Use the -l c option to qcc to link against this library. This library is usually included automatically.
The writeblock() function writes numblks blocks of data to the file associated with the open file descriptor, fd, from the buffer pointed to by buff, starting at block number block.
This function is useful for direct updating of raw blocks on a block special device (for example, raw disk blocks), but you can also use it for high-speed updating (for example, of database files). The speed gain is through the combined seek/write implicit in this call.
If numblks is zero, writeblock() returns zero, and has no other results.
If successful, writeblock() returns the number of blocks actually written to the disk associated with fd.

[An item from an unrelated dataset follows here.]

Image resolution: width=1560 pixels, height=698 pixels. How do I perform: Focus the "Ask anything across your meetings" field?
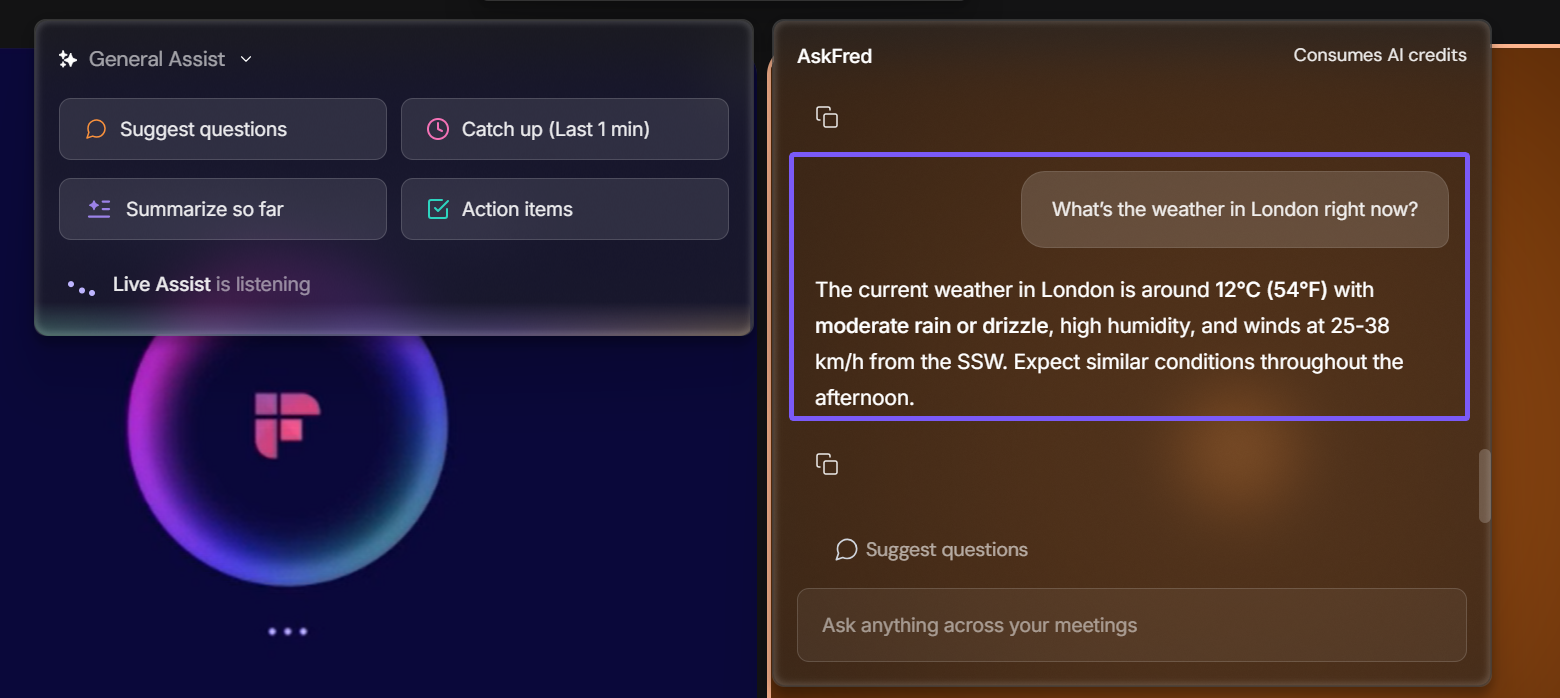(x=1131, y=625)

This number is never greater than numblks, but could be less than numblks if one of the following occurs:
- The process attempts to write more blocks than implementation limits allow to be written in a single atomic operation.
- A write error occurred after writing at least one block, and you set one of the sync flags (O_SYNC or O_DSYNC — see open()) when you opened the file.
If a write error occurs on the first block and one of the sync flags is set, writeblock() returns -1 and sets errno to EIO.
If one of the sync flags is set, writeblock() doesn't return until the blocks are actually transferred to the disk. If neither of the flags is set, writeblock() places the blocks in the cache and schedules them for writing as soon as possible, but returns before the writing takes place.
In the latter instance, it's impossible for the application to know if the write succeeded or not (due to system failures or bad disk blocks). Using the sync flags significantly impacts the performance of writeblock(), but guarantees that the data can be recovered.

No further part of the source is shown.